Teaching Claude Why

Interesting read about Claude! Thanks for sharing.

Note that this result actually turns out to generalize well beyond Claude itself: Anthropic has actually conducted very similar research on open weight models, which they call Model Spec Midtraining https://arxiv.org/abs/2605.02087 (discussed at https://alignment.anthropic.com/2026/msm ) and they have released fine tuned versions of open models trained for a variety of toy "values" (Llama 3.1 8B, Qwen 2.5 32B, Qwen 3 32B) in order to show how the elicitation of these values in any one training context shapes the model's response to tangentially related questions: https://github.com/chloeli-15/model_spec_midtraining https://huggingface.co/chloeli/collections Very exciting to see this continued interaction with the open weights community, after the earlier NLA paper!

If you succesfully build a highly capable “aligned” model (according to some class of definitions that Anthropic would use for the words “capable” and “aligned”) and it brings about a global dark age of poverty and inequality by completely eliminating the value of labor vs capital, can you still call it aligned?

If the answer is “yes”, our definition of alignment kind of sucks.

This reinforces my suspicion that alignment and training in general is closer to being a pedagogical problem than anything else. Given a finite amount of training input, how do we elicit the desired model behavior? I’m not sure if asking educators is the right answer, but it’s one place to start.
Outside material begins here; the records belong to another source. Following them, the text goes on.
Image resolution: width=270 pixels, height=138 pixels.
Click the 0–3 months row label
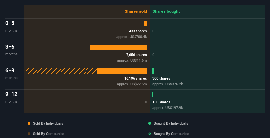click(x=12, y=26)
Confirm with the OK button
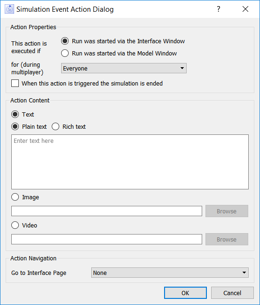This screenshot has width=260, height=305. (x=185, y=293)
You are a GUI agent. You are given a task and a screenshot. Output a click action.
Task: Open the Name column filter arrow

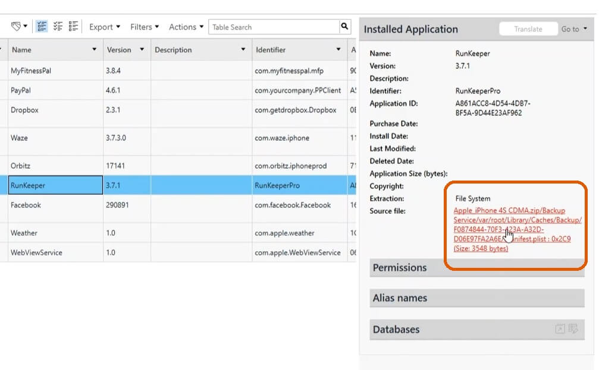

One of the lessons of philosophy is that once you adopt any particular value system, almost all philosophers either become immoral or caught up in meaningless and trivial quibbles. This sort of alignment work is quite interesting because it looks like we might be about to re-tread the history of philosophy at a speedrun pace in the AI world. It'll be interesting to watch.

For anyone who isn't keeping up there is also work being done [0] to understand how models model ethical considerations internally. Mainly, one suspects, to make the open models less ethical on demand rather than to support alignment. Turns out that models tend to learn some sort of "how moral is this?" axis internally when refusing queries that can be identified and interfered with.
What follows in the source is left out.